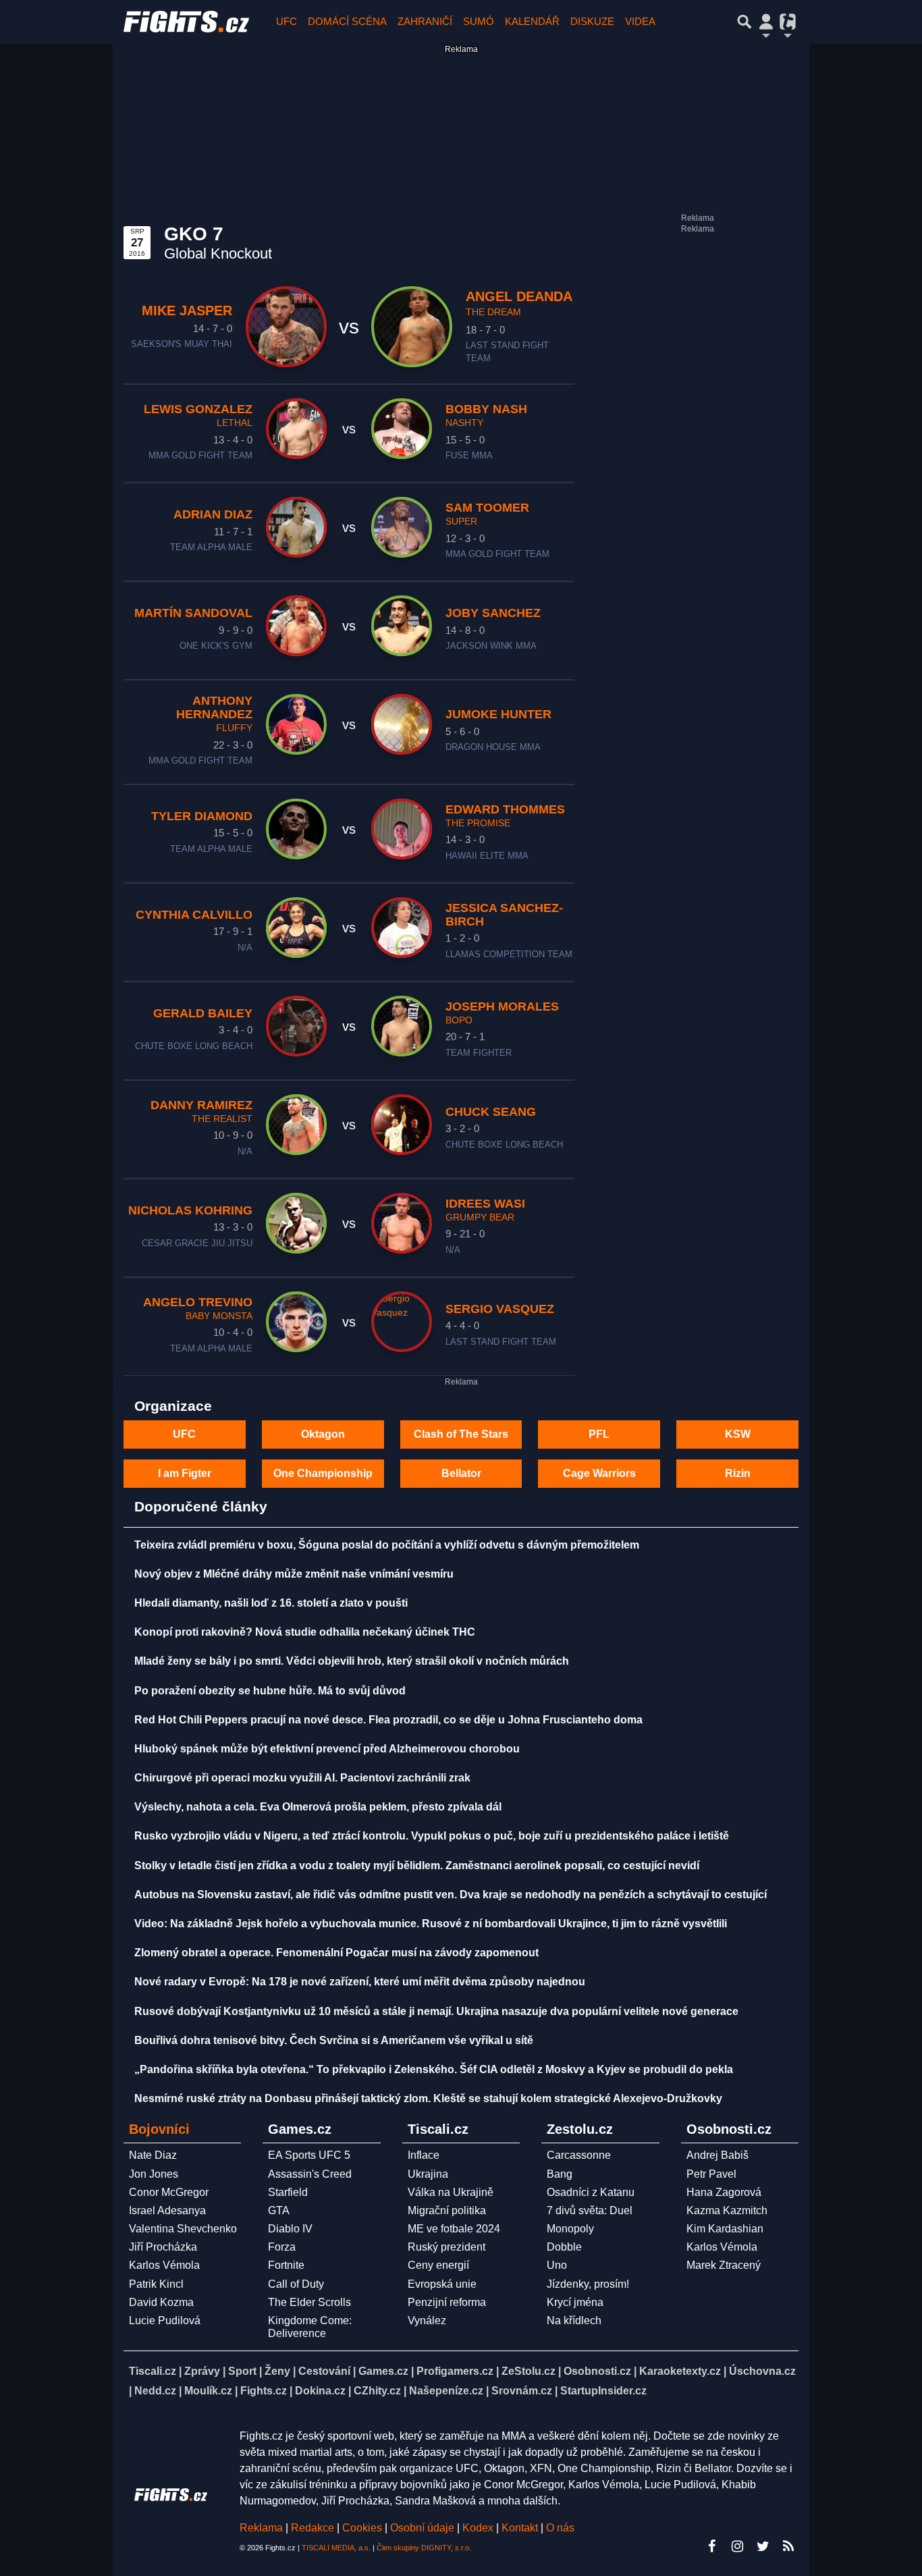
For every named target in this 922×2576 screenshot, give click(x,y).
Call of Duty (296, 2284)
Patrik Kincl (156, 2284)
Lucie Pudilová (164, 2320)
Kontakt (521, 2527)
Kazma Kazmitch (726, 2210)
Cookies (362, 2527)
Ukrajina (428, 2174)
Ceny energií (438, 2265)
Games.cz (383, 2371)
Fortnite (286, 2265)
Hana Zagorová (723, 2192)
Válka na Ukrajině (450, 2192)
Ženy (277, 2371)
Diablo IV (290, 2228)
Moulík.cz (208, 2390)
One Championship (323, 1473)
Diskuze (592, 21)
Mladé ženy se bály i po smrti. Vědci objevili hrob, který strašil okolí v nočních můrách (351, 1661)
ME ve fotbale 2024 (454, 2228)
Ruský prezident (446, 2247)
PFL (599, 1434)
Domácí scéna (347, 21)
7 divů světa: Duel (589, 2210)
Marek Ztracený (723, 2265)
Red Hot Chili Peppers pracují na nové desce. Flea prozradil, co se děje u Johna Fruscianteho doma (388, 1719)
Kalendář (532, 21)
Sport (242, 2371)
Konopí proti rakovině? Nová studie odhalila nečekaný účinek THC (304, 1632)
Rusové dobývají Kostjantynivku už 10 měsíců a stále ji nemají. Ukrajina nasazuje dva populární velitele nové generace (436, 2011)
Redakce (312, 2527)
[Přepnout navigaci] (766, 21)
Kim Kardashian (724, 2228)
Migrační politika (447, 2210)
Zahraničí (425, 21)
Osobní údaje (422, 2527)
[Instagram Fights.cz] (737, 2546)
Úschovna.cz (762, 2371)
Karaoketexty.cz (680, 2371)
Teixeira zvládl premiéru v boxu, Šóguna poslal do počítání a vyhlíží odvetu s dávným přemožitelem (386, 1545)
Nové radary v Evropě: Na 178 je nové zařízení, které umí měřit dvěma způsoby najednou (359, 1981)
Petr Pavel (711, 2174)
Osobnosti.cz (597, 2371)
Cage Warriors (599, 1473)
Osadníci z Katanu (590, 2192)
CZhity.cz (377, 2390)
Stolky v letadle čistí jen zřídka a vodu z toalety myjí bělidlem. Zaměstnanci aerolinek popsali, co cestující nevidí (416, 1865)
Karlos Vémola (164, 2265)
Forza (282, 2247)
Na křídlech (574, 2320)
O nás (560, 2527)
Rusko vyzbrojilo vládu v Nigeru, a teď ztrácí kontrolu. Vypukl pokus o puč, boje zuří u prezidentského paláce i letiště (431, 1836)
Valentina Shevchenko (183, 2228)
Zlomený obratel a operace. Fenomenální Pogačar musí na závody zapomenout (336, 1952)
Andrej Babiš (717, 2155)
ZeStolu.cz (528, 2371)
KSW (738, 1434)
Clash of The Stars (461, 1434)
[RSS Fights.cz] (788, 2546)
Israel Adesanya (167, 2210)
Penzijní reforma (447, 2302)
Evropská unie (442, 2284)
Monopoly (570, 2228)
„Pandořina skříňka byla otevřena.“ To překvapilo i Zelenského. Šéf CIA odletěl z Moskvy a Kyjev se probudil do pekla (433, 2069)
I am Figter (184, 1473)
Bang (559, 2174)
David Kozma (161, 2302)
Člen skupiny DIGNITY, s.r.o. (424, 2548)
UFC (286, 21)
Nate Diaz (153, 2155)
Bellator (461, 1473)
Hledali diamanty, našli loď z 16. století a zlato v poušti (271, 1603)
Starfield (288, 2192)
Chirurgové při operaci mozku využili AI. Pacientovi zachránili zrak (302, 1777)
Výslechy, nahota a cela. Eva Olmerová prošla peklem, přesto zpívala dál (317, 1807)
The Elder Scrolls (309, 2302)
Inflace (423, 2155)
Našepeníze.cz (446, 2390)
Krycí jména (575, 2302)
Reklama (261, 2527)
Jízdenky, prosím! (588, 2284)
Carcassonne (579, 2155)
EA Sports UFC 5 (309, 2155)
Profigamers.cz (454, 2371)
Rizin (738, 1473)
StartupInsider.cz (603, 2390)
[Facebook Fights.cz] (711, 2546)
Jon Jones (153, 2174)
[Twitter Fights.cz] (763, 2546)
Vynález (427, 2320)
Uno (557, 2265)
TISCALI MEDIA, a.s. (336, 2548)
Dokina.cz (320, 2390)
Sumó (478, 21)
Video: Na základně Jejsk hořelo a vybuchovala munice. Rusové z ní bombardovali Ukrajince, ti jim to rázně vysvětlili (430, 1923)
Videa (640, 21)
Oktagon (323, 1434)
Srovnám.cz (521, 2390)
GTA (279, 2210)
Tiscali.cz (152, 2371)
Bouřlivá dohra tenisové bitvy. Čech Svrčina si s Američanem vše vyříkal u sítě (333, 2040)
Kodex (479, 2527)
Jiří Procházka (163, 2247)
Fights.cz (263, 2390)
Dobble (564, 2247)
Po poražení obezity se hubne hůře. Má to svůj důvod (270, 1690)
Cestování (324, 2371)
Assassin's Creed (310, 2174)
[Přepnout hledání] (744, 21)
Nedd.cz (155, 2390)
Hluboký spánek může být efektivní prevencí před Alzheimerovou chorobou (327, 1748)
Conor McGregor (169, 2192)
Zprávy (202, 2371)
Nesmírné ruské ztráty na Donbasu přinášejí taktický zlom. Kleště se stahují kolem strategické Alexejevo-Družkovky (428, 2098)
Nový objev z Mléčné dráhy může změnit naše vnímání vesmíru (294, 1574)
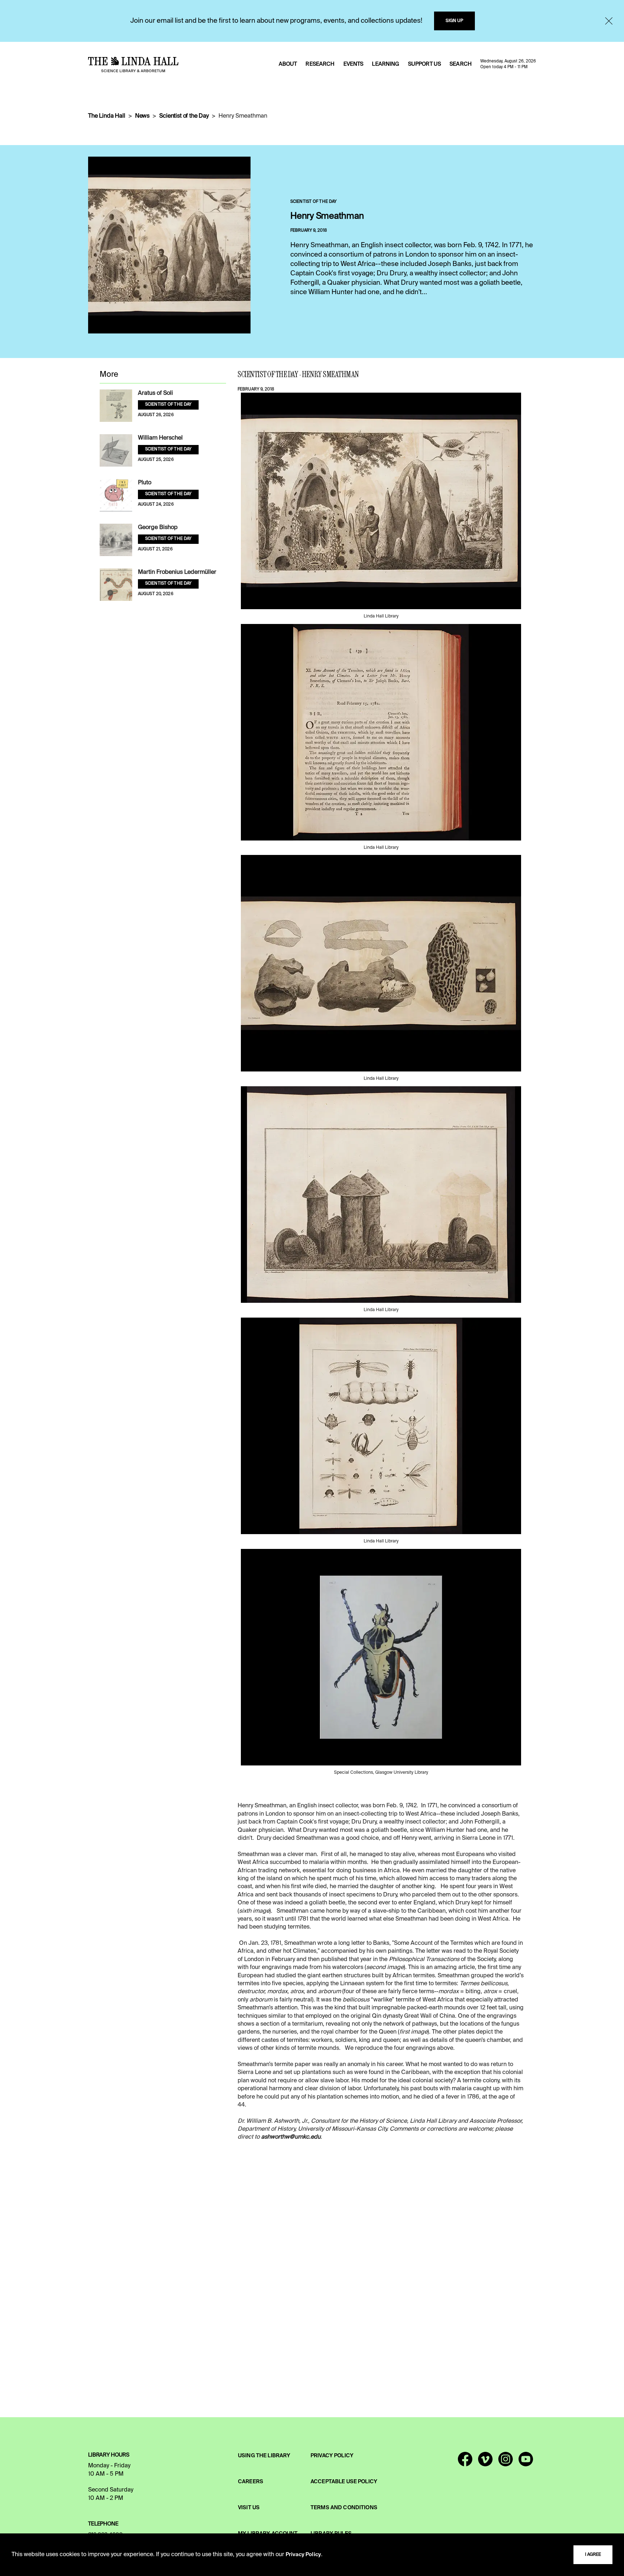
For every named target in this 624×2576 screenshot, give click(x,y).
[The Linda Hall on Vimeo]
★ ★ ★ ★ ★
*What to do*: In the copy, omit the pictures and give every line of the data exactly.

*Answer to this task*:
For every named target in this 922×2576 screenshot, give click(x,y).
Call of Duty (296, 2284)
Patrik Kincl (156, 2284)
Lucie Pudilová (164, 2320)
Kontakt (521, 2527)
Kazma Kazmitch (726, 2210)
Cookies (362, 2527)
Ukrajina (428, 2174)
Ceny energií (438, 2265)
Games.cz (383, 2371)
Fortnite (286, 2265)
Hana Zagorová (723, 2192)
Válka na Ukrajině (450, 2192)
Ženy (277, 2371)
Diablo IV (290, 2228)
Moulík.cz (208, 2390)
One Championship (323, 1473)
Diskuze (592, 21)
Mladé ženy se bály i po smrti. Vědci objevili hrob, který strašil okolí v nočních můrách (351, 1661)
ME ve fotbale 2024 (454, 2228)
Ruský prezident (446, 2247)
PFL (599, 1434)
Domácí scéna (347, 21)
7 divů světa: Duel (589, 2210)
Marek Ztracený (723, 2265)
Red Hot Chili Peppers pracují na nové desce. Flea prozradil, co se děje u Johna Fruscianteho doma (388, 1719)
Kalendář (532, 21)
Sport (242, 2371)
Konopí proti rakovině? Nová studie odhalila nečekaný účinek THC (304, 1632)
Rusové dobývají Kostjantynivku už 10 měsíců a stále ji nemají. Ukrajina nasazuje dva populární velitele nové generace (436, 2011)
Redakce (312, 2527)
[Přepnout navigaci] (766, 21)
Kim Kardashian (724, 2228)
Migrační politika (447, 2210)
Zahraničí (425, 21)
Osobní údaje (422, 2527)
[Instagram Fights.cz] (737, 2546)
Úschovna.cz (762, 2371)
Karaoketexty.cz (680, 2371)
Teixeira zvládl premiéru v boxu, Šóguna poslal do počítání a vyhlíží odvetu s dávným přemožitelem (386, 1545)
Nové radary v Evropě: Na 178 je nové zařízení, které umí měřit dvěma způsoby najednou (359, 1981)
Petr Pavel (711, 2174)
Osobnosti.cz (597, 2371)
Cage Warriors (599, 1473)
Osadníci z Katanu (590, 2192)
CZhity.cz (377, 2390)
Stolky v letadle čistí jen zřídka a vodu z toalety myjí bělidlem. Zaměstnanci aerolinek popsali, co cestující nevidí (416, 1865)
Karlos Vémola (164, 2265)
Forza (282, 2247)
Na křídlech (574, 2320)
O nás (560, 2527)
Rusko vyzbrojilo vládu v Nigeru, a teď ztrácí kontrolu. Vypukl pokus o puč, boje zuří u prezidentského paláce i letiště (431, 1836)
Valentina Shevchenko (183, 2228)
Zlomený obratel a operace. Fenomenální Pogačar musí na závody zapomenout (336, 1952)
Andrej Babiš (717, 2155)
ZeStolu.cz (528, 2371)
KSW (738, 1434)
Clash of The Stars (461, 1434)
[RSS Fights.cz] (788, 2546)
Israel Adesanya (167, 2210)
Penzijní reforma (447, 2302)
Evropská unie (442, 2284)
Monopoly (570, 2228)
„Pandořina skříňka byla otevřena.“ To překvapilo i Zelenského. Šéf CIA odletěl z Moskvy a Kyjev se probudil do pekla (433, 2069)
I am Figter (184, 1473)
Bang (559, 2174)
David Kozma (161, 2302)
Člen skupiny DIGNITY, s.r.o. (424, 2548)
UFC (286, 21)
Nate Diaz (153, 2155)
Bellator (461, 1473)
Hledali diamanty, našli loď z 16. století a zlato v poušti (271, 1603)
Starfield (288, 2192)
Chirurgové při operaci mozku využili AI. Pacientovi zachránili zrak (302, 1777)
Výslechy, nahota a cela. Eva Olmerová prošla peklem, přesto zpívala dál (317, 1807)
The Elder Scrolls (309, 2302)
Inflace (423, 2155)
Našepeníze.cz (446, 2390)
Krycí jména (575, 2302)
Reklama (261, 2527)
Jízdenky, prosím! (588, 2284)
Carcassonne (579, 2155)
EA Sports UFC 5 (309, 2155)
Profigamers.cz (454, 2371)
Rizin (738, 1473)
StartupInsider.cz (603, 2390)
[Facebook Fights.cz] (711, 2546)
Jon Jones (153, 2174)
[Twitter Fights.cz] (763, 2546)
Vynález (427, 2320)
Uno (557, 2265)
TISCALI MEDIA, a.s. (336, 2548)
Dokina.cz (320, 2390)
Sumó (478, 21)
Video: Na základně Jejsk hořelo a vybuchovala munice. Rusové z ní bombardovali Ukrajince, ti jim to rázně vysvětlili (430, 1923)
Videa (640, 21)
Oktagon (323, 1434)
Srovnám.cz (521, 2390)
GTA (279, 2210)
Tiscali.cz (152, 2371)
Bouřlivá dohra tenisové bitvy. Čech Svrčina si s Američanem vše vyříkal u sítě (333, 2040)
Kodex (479, 2527)
Jiří Procházka (163, 2247)
Fights.cz (263, 2390)
Dobble (564, 2247)
Po poražení obezity se hubne hůře. Má to svůj důvod (270, 1690)
Cestování (324, 2371)
Assassin's Creed (310, 2174)
[Přepnout hledání] (744, 21)
Nedd.cz (155, 2390)
Hluboký spánek může být efektivní prevencí před Alzheimerovou chorobou (327, 1748)
Conor McGregor (169, 2192)
Zprávy (202, 2371)
Nesmírné ruské ztráty na Donbasu přinášejí taktický zlom. Kleště se stahují kolem strategické Alexejevo-Družkovky (428, 2098)
Nový objev z Mléčné dráhy může změnit naše vnímání vesmíru (294, 1574)
For every named target in this 624×2576 screenshot, give click(x,y).
[The Linda Hall on Vimeo]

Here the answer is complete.